Historically, the treatment of metastatic prostate cancer consisted of palliative treatment until the arrival of docetaxel, which showed improved overall survival. In recent years, several new agents have been approved for use in the postdocetaxel setting, with potential for use in a first line setting. One of these agents, abiraterone acetate, is a potent and irreversible selective inhibitor of CYP17, which is involved in adrenal steroidogenesis. This inhibition provides complete blockade of the receptor for translocation of the androgen receptor to the nucleus and interaction of androgen receptor with DNA for gene transcription.32 Abiraterone acetate in combination with prednisone has demonstrated overall survival benefit in men with metastatic CRPC who received previous docetaxel therapy and in men with no previous chemotherapy.
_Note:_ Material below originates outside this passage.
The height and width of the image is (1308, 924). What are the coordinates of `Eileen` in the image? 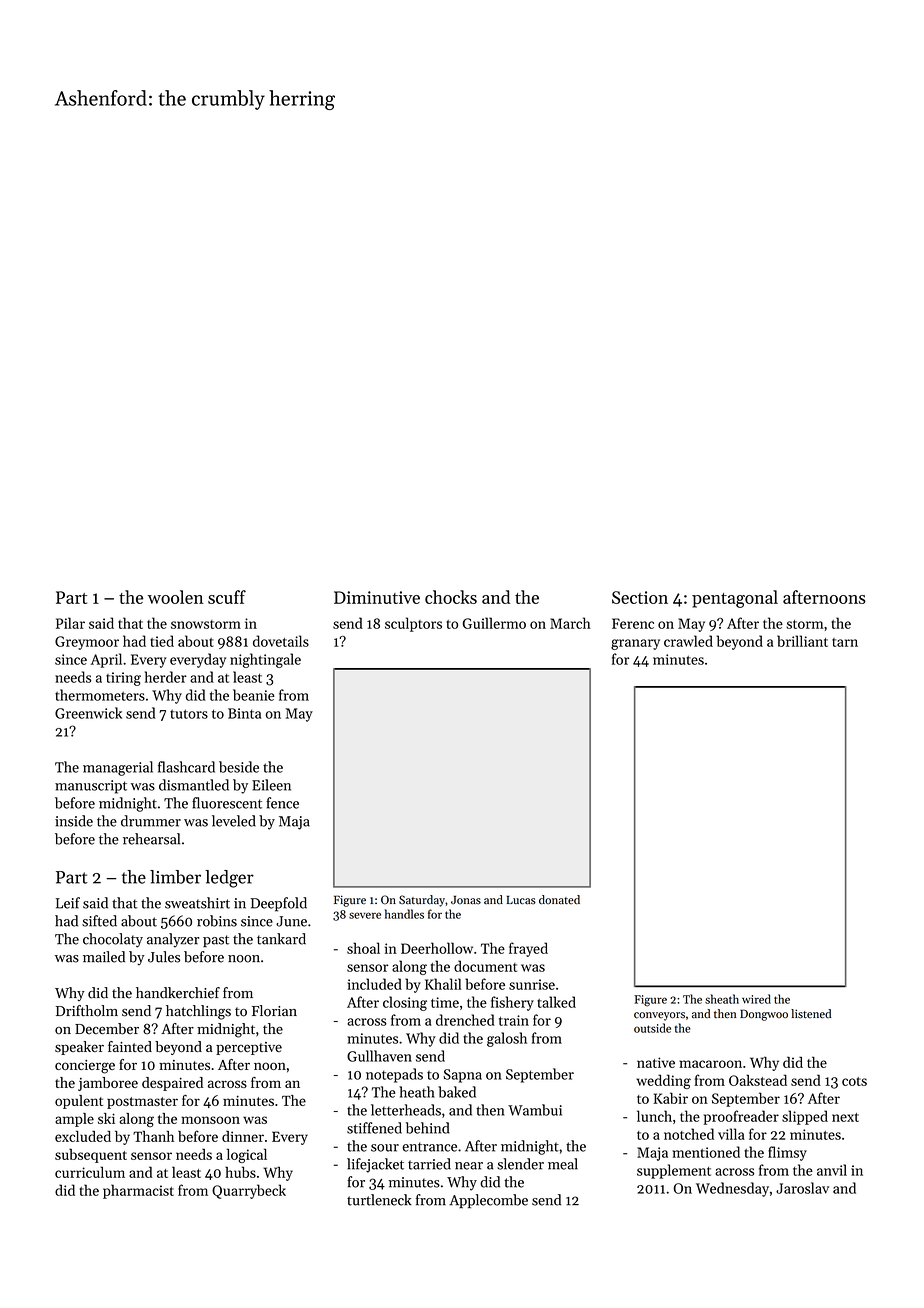 It's located at (271, 785).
The combination of abiraterone acetate and prednisone resulted in a significantly longer median progression free survival in both patient populations.10,11 Furthermore, abiraterone acetate was associated with delaying the need for chemotherapy by 35 months compared to placebo while prolonging the time period of symptomatic decline in patients with no previous chemotherapy exposure.11 Although there is much to understand regarding newer agents, including the appropriate sequence of use, abiraterone has been shown to be an appropriate option with overall survival benefit and tolerable side effect profile.

Disclosure

The authors report no conflicts of interest in this work.